Task item
Transcribe the full listing exactly, and drop every picture.

Dataset entries
[Start of section]

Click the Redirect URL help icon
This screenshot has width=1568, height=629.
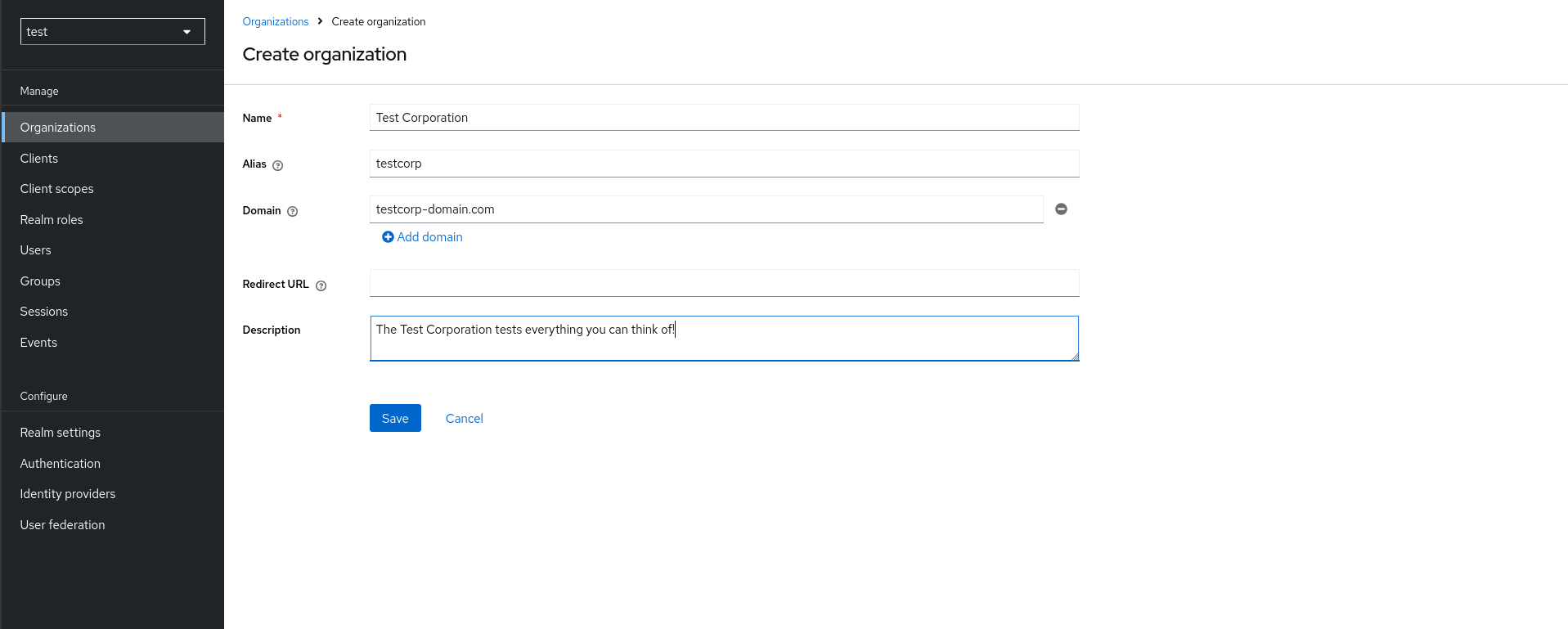click(321, 285)
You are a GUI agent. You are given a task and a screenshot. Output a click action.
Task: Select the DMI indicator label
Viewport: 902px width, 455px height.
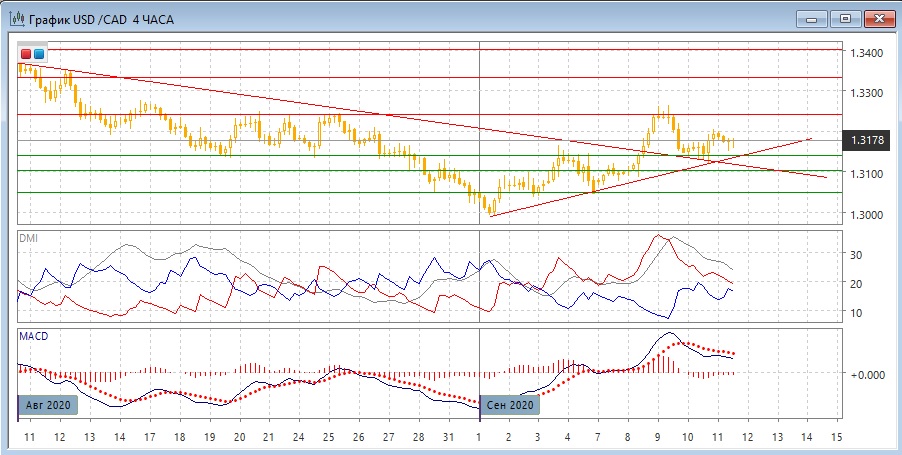pos(28,238)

[End of section]

Solution for this problem
Click the Redirect URL help icon
This screenshot has width=1568, height=629.
click(321, 285)
You are a GUI agent. You are given a task and a screenshot. Output a click action.
Task: Select the DMI indicator label
Viewport: 902px width, 455px height.
pos(28,238)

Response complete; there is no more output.